┌─ Information shown
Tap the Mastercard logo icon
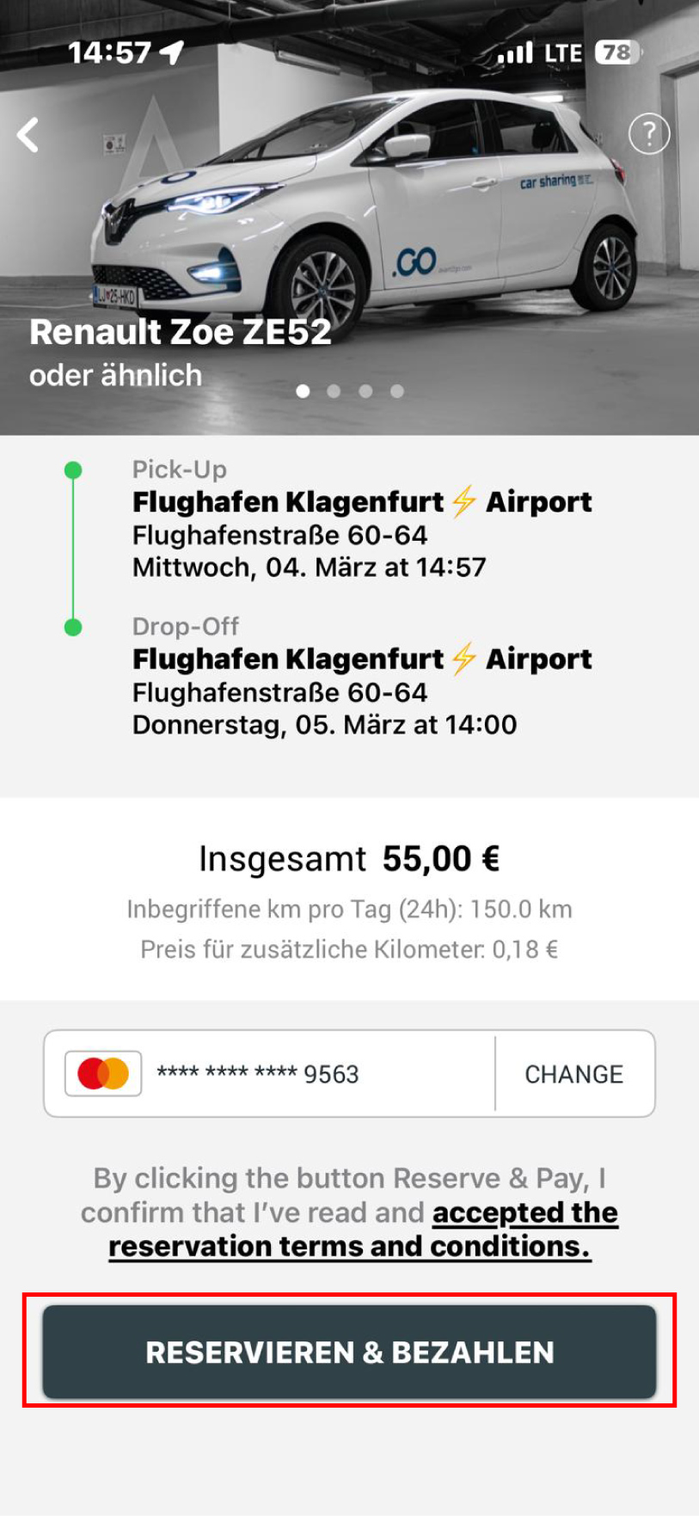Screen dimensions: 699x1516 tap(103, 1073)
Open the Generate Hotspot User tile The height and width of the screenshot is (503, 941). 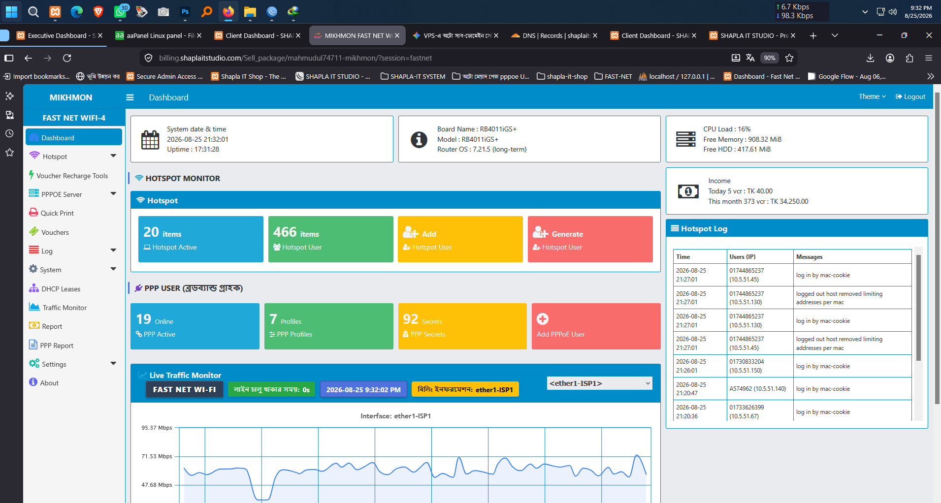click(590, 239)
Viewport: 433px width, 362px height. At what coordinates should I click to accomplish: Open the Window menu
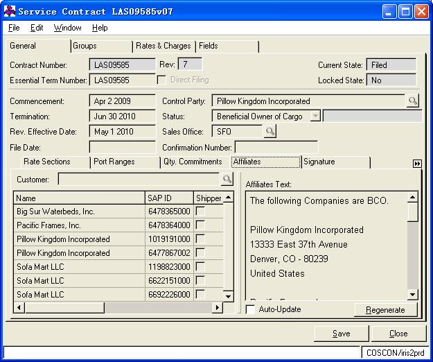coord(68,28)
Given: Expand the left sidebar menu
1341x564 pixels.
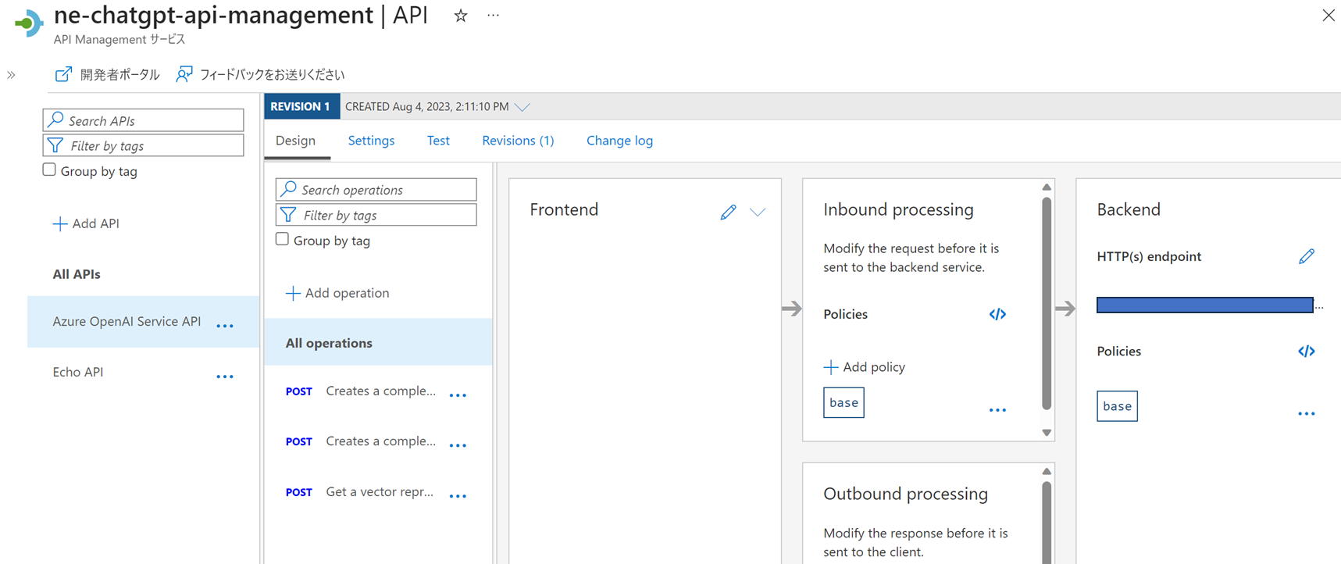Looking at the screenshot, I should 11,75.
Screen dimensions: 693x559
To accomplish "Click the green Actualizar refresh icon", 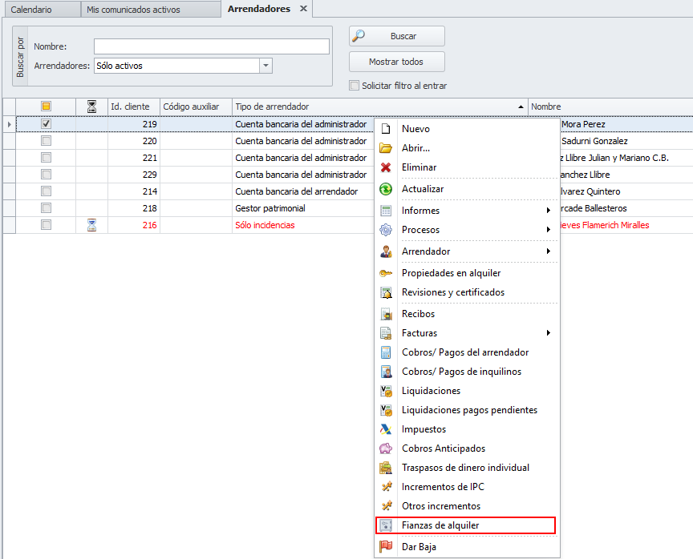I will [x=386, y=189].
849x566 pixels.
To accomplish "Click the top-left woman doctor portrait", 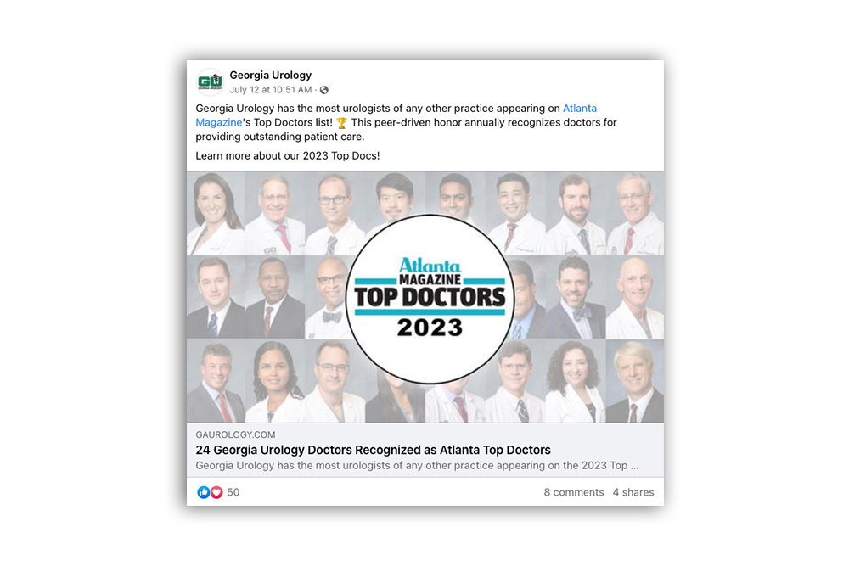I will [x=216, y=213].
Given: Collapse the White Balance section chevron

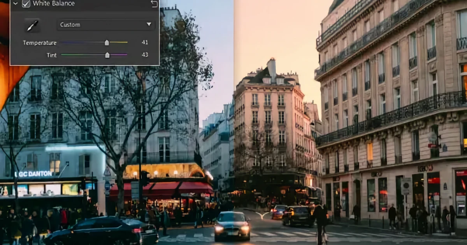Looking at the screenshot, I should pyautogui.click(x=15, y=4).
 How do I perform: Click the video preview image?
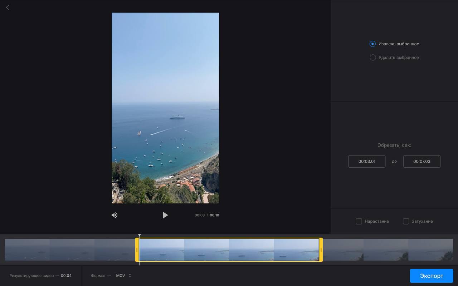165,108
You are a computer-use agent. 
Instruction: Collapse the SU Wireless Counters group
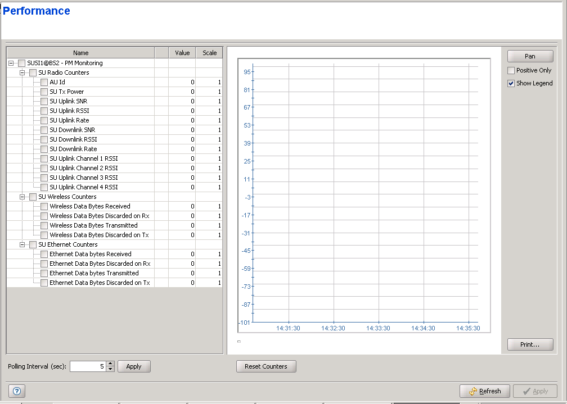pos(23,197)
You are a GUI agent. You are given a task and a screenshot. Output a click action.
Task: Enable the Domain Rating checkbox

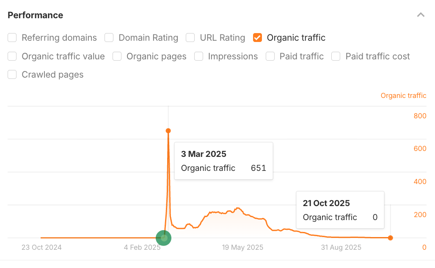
└─
Your goal>
All lines from the one containing "How do I perform: Click" to the last line of the data above, both included, should be printed exactly, and the pictures should not appear.

Answer for this exercise>
 How do I perform: Click the video preview image?
165,108
You are a computer-use agent. 
Instruction: Collapse the SU Wireless Counters group
pos(23,197)
You are a GUI agent. You are given a task and a screenshot. Output a click action.
Task: Enable the Domain Rating checkbox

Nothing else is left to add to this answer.